Objective
Edit the items below so that each "particular element" becomes "specific element", and leave everything else unchanged.

Records for the exercise

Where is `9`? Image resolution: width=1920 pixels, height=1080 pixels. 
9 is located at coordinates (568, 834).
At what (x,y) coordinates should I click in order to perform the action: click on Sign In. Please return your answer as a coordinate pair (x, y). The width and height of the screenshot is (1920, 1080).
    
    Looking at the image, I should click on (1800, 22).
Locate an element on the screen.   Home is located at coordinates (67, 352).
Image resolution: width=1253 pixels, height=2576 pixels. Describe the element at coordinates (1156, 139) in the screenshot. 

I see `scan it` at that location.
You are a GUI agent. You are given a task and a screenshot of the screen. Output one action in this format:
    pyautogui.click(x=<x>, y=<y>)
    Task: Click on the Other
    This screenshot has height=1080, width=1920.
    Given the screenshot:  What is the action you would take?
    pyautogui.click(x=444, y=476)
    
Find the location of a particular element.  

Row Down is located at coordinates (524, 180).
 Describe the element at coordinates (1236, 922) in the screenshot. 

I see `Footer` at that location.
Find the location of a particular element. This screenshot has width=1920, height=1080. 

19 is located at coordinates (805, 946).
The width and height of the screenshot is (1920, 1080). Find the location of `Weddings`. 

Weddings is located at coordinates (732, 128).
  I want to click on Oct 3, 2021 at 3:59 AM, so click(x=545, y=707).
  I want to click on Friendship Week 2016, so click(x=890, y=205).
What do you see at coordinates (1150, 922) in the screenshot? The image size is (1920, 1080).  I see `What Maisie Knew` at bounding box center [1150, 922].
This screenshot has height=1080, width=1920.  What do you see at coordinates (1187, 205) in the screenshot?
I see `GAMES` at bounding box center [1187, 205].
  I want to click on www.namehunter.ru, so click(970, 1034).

Solution to the exercise
Where is `9`? Image resolution: width=1920 pixels, height=1080 pixels. 
9 is located at coordinates (568, 834).
At what (x,y) coordinates should I click in order to perform the action: click on Sign In. Please return your answer as a coordinate pair (x, y). The width and height of the screenshot is (1920, 1080).
    
    Looking at the image, I should click on (1800, 22).
Locate an element on the screen.   Home is located at coordinates (67, 352).
Image resolution: width=1253 pixels, height=2576 pixels. Describe the element at coordinates (1156, 139) in the screenshot. 

I see `scan it` at that location.
You are a GUI agent. You are given a task and a screenshot of the screen. Output one action in this format:
    pyautogui.click(x=<x>, y=<y>)
    Task: Click on the Other
    This screenshot has height=1080, width=1920.
    Given the screenshot:  What is the action you would take?
    pyautogui.click(x=444, y=476)
    
Find the location of a specific element.  

Row Down is located at coordinates (524, 180).
 Describe the element at coordinates (1236, 922) in the screenshot. 

I see `Footer` at that location.
Find the location of a specific element. This screenshot has width=1920, height=1080. 

19 is located at coordinates (805, 946).
The width and height of the screenshot is (1920, 1080). Find the location of `Weddings`. 

Weddings is located at coordinates (732, 128).
  I want to click on Oct 3, 2021 at 3:59 AM, so click(x=545, y=707).
  I want to click on Friendship Week 2016, so click(x=890, y=205).
What do you see at coordinates (1150, 922) in the screenshot? The image size is (1920, 1080).  I see `What Maisie Knew` at bounding box center [1150, 922].
This screenshot has height=1080, width=1920.  What do you see at coordinates (1187, 205) in the screenshot?
I see `GAMES` at bounding box center [1187, 205].
  I want to click on www.namehunter.ru, so click(970, 1034).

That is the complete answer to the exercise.